Page extract:
┌────────
Filtering BAM Files¶
Learn how to filter chimera artifacts induced by whole genome amplification (WGA) from BAM files using ChimeraLM, producing clean datasets for downstream analysis.
Learning Objectives
By the end of this tutorial, you will be able to:
- Run predictions on BAM files to identify chimera reads induced by WGA
- Filter BAM files to remove chimera artifacts induced by WGA
- Verify filtering results and quality metrics
- Integrate filtering into analysis pipelines
- Handle edge cases (empty predictions, all chimera induced by WGA, etc.)
Prerequisites: ChimeraLM installed, SAMtools installed, basic command-line experience
Time: ~20 minutes
Get Sample Data¶
If you haven't already, download the sample BAM file with its index:
# Download sample BAM file with index
wget https://github.com/ylab-hi/chimera/raw/main/tests/data/mk1c_test.bam
wget https://github.com/ylab-hi/chimera/raw/main/tests/data/mk1c_test.bam.bai
# Or using curl
curl -L -o mk1c_test.bam https://github.com/ylab-hi/chimera/raw/main/tests/data/mk1c_test.bam
curl -L -o mk1c_test.bam.bai https://github.com/ylab-hi/chimera/raw/main/tests/data/mk1c_test.bam.bai
# Verify files
ls -lh mk1c_test.bam*
About the Test Data
The mk1c_test.bam file contains 175 reads, in which 75 chimeric reads and 100 non-chimeric reads, subsampled from PC3 cell line (human prostate cancer) sequenced using Nanopore MinION Mk1C with whole genome amplification.
└────────
Records:
┌────────
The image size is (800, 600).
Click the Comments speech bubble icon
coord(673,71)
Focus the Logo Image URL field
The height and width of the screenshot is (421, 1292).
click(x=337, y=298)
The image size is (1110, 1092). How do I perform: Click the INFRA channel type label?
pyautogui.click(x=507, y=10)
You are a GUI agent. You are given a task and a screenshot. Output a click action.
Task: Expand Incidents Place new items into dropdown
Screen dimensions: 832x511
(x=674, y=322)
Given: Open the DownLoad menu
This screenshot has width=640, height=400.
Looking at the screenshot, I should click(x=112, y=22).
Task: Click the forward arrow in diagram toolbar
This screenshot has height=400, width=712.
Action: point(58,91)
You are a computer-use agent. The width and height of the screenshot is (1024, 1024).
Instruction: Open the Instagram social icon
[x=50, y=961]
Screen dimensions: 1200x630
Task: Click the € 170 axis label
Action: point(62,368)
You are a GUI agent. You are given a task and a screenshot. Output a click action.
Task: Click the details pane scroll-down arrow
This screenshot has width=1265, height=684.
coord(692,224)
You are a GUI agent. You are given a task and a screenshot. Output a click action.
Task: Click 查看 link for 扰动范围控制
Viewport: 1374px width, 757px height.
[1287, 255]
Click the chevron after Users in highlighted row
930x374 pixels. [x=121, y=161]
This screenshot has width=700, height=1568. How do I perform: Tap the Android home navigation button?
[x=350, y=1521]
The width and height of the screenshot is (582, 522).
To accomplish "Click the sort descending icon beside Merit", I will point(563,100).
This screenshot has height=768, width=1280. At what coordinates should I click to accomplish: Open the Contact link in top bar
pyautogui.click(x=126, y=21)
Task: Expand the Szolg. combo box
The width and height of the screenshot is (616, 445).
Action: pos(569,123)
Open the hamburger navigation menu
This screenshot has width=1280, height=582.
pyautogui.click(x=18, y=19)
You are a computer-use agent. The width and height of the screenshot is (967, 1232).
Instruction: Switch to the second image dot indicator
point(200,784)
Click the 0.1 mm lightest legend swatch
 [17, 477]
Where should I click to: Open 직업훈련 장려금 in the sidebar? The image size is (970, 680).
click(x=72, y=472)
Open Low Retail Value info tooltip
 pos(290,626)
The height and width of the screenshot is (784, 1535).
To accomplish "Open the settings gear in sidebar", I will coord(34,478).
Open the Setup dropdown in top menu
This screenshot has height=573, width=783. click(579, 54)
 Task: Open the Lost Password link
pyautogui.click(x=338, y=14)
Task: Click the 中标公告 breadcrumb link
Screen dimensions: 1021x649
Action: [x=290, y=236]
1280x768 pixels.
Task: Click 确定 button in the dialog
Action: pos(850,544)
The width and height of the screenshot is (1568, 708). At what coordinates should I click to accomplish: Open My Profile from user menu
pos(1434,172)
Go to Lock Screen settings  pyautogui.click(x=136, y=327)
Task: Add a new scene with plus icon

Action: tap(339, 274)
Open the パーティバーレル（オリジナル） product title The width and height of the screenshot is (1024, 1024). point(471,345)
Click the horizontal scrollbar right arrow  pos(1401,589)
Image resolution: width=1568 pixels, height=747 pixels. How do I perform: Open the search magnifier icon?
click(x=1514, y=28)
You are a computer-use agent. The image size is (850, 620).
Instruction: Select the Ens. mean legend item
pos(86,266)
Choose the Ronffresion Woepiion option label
└────────
Task requirements:
#1 From the BAM filtering tutorial, reproduce the passage starting at "Prerequisites: ChimeraLM installed, SAMtools" and ending at "whole genome amplification.".
#2 In the BAM filtering tutorial, how many of the reads in mk1c_test.bam are chimeric?

Solution set:
#1
Prerequisites: ChimeraLM installed, SAMtools installed, basic command-line experience
Time: ~20 minutes
Get Sample Data¶
If you haven't already, download the sample BAM file with its index:
# Download sample BAM file with index
wget https://github.com/ylab-hi/chimera/raw/main/tests/data/mk1c_test.bam
wget https://github.com/ylab-hi/chimera/raw/main/tests/data/mk1c_test.bam.bai
# Or using curl
curl -L -o mk1c_test.bam https://github.com/ylab-hi/chimera/raw/main/tests/data/mk1c_test.bam
curl -L -o mk1c_test.bam.bai https://github.com/ylab-hi/chimera/raw/main/tests/data/mk1c_test.bam.bai
# Verify files
ls -lh mk1c_test.bam*
About the Test Data
The mk1c_test.bam file contains 175 reads, in which 75 chimeric reads and 100 non-chimeric reads, subsampled from PC3 cell line (human prostate cancer) sequenced using Nanopore MinION Mk1C with whole genome amplification.

#2 75